On an Autumn morning of 1968 in Afghanistan two friends and I set out from Kabul in a Land Rover to spend a few days visiting the statues of Buddha at the valley of Bamian in the Hindu Kush Mountains.

Bamian Buddha destroyed by the Taliban in 2001.

Destroyed Bamian Buddha

Old Bamian Buddha Statue before destruction.

Old Bamian Buddha

The road out of Kabul is the same road leading over the Salang Pass and on to the town of Tashkarghan where it forks left to Mazar i Sharif and Uzbekistan, right to the towns of Faizabad, Kunduz, and up into Tajikistan and China.
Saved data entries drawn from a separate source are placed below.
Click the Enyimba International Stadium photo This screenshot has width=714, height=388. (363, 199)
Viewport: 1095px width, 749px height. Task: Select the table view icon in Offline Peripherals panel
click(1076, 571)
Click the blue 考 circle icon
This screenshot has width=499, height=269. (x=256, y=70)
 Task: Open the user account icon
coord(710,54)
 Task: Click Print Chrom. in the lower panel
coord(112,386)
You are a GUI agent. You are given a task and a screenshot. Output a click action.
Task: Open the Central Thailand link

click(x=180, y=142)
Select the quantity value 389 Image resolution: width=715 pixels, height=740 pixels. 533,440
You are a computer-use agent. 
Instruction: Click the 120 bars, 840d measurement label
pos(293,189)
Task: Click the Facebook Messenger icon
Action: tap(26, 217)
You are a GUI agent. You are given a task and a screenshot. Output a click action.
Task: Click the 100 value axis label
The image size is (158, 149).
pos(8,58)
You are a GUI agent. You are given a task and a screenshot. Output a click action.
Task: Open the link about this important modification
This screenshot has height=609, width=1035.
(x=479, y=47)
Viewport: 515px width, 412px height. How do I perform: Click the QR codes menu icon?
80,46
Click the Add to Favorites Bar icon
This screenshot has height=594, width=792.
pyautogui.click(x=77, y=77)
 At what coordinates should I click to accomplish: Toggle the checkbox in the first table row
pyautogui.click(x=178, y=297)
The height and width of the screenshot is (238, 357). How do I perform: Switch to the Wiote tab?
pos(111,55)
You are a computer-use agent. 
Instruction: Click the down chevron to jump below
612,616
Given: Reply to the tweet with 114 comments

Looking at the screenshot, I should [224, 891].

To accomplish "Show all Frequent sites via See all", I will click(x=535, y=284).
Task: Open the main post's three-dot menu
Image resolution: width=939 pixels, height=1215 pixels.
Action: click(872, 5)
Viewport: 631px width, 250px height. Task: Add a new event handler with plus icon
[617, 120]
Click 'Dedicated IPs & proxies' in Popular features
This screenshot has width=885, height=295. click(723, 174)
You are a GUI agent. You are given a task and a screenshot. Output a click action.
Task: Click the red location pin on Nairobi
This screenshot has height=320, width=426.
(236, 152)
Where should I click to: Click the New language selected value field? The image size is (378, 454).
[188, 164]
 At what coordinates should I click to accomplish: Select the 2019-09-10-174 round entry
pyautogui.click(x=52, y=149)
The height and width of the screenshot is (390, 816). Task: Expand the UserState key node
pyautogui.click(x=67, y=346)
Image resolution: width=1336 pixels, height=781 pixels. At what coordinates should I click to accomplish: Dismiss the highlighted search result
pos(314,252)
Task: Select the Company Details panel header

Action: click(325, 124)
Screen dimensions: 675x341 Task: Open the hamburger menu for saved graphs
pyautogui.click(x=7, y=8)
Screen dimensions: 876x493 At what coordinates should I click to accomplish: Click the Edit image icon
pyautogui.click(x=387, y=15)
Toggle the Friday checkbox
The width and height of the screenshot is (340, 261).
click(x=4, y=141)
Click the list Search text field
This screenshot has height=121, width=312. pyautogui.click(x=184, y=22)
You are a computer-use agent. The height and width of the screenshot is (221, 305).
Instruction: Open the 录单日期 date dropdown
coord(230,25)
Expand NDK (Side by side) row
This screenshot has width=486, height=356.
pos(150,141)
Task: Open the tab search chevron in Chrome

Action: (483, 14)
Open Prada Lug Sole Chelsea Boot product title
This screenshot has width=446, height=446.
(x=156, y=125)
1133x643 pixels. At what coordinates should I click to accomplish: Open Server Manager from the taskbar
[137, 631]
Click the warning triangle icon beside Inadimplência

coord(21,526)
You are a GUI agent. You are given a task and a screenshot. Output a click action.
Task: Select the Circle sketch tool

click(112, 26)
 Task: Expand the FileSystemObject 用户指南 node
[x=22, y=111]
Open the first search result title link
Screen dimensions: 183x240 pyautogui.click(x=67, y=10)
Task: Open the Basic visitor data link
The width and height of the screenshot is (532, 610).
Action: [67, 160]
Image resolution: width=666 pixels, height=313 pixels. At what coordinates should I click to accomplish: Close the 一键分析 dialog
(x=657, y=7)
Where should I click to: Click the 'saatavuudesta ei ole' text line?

Traveling north from Kabul and some kilometres before the Salang Pass there is a dirt track leading off west from the village of Pul-i-Matak, it leads to Bamian Valley, up to the Band-i-Mir lakes and Maimana in the region of the Hazarat. This dirt track is strictly for animal caravans and four-wheel drive vehicles; it is the only route stretching across the centre of Afghanistan and only open from April to October. The drive from Pul-i-Matak to Bamian is some 150 kilometres through gorges and valleys and takes several hours to negotiate. Continue reading ‘The Bamian Buddhas, Ali’s Dragon & Kohr-I-Baba Pass’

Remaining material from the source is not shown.